Situation
Oil spills pose significant threats to our ecosystems and unfortunately, they are a frequent and damaging occurrence in the ports and small waterways of the Netherlands. These spills demand prompt and efficient action to mitigate environmental harm.
‘AI for good’, an initiative organised by Fruitpunch AI, has been exploring the potential for using AI for environmental good. This includes a collaborated project with Rijkswaterstaat, a Dutch government organisation responsible for water management, to understand how AI can help identify, manage and resolve oil spills in Dutch ports.
Currently, Rijkswaterstaat deploys drone teams to capture aerial images of spills, which experts manually inspect to estimate the spill’s volume—a critical step in determining the appropriate clean-up strategy. While this method is reliable, it is time consuming. Spills on inland waterways can often be quickly managed using auxiliary information, but spills at sea require full area segmentation and can take several hours to calculate the spill volume. These delays highlight the need for faster, more efficient solutions.
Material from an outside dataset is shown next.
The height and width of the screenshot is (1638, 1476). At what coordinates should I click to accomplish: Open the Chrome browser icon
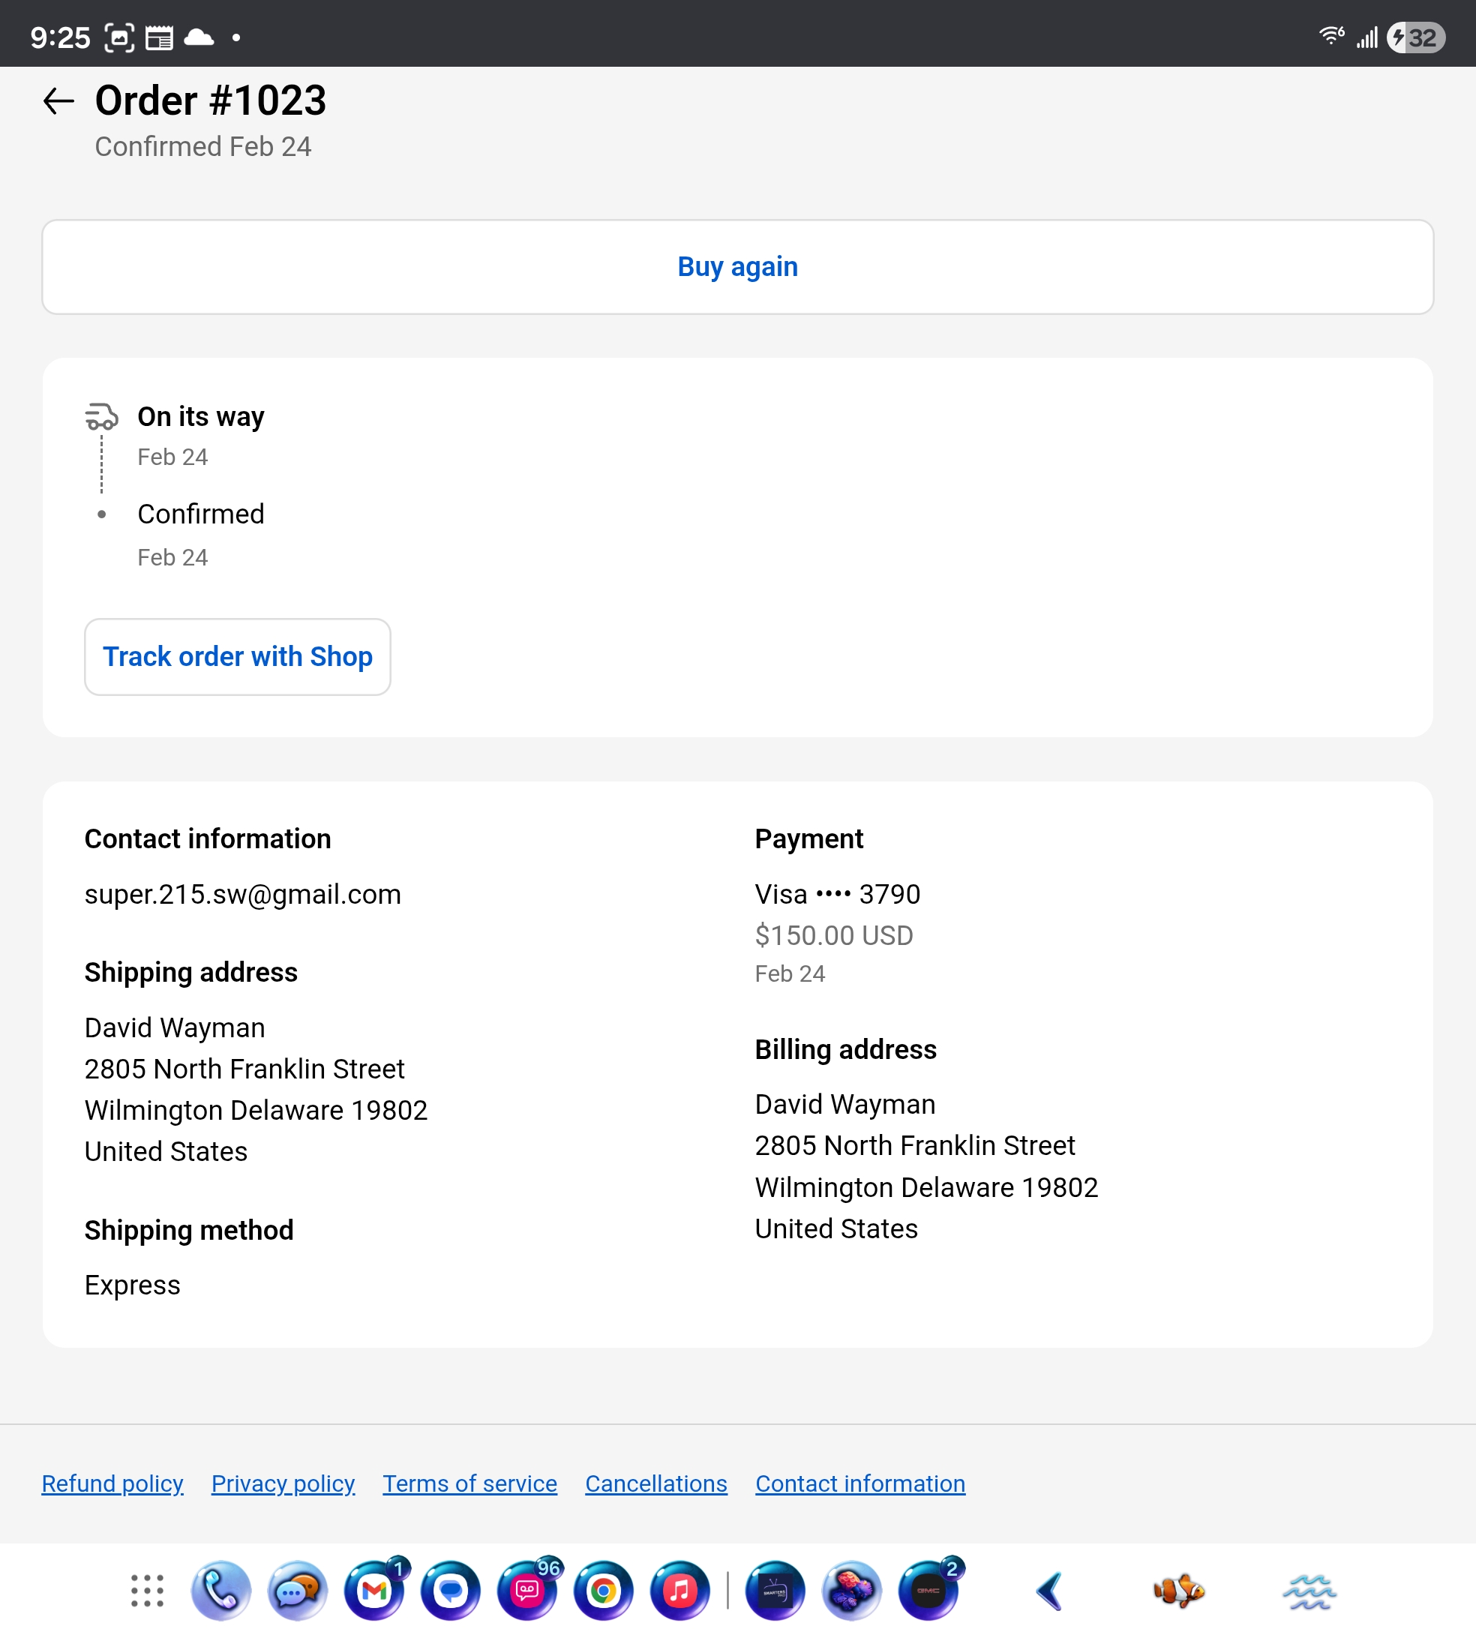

In response to this challenge, Valcon fielded a team of data experts to participate in the ‘AI against oil spills’ project aimed at accelerating the oil spill response process.
Approach
Valcon proposed a solution to significantly reduce the time required for spill volume calculations. Our goal was to develop an AI-driven solution that could automate the manual inspection of drone images.
Valcon followed a three-step approach. The first was data preparation and preparing the aerial image data for training – the data set presented challenges including incomplete labelling, so the images were processed and edited to enhance oil visibility and manually re-labelled the oil spills.
The second was to train several AI models for image segmentation and build a model to detect and outline oil spills. The third was spill volume estimation and developing a method to estimate spill volume based on image metadata and the type of oil being spilled. Altogether, when a new drone image is fed into the built model, the AI draws boundaries around the detected oil spill, which combines with the additional information of oil spill type to estimate the spill volume.
Results
Faster spill volume estimation: Valcon devised a method to estimate the volume of the oil spills from drone images within a few minutes. This serve as a timely and helpful resource for Rijkswaterstaat in implementing a targeted cleanup response.
Improving data quality: Valcon identified improvements to drone image collection that could boost the AI’s accuracy. For example, we ensured that the shoreline comprises approximately 30% of the frame of each image to serve as reference points. We provided these insights to the drone team, who could immediately apply them in the field.
Detection accuracy: although the model’s detection accuracy is currently around 70% and there is a room for improvement, it can still provide useful input for experts, helping them make quicker decisions and potentially shortening the overall time spent on oil spill inspections.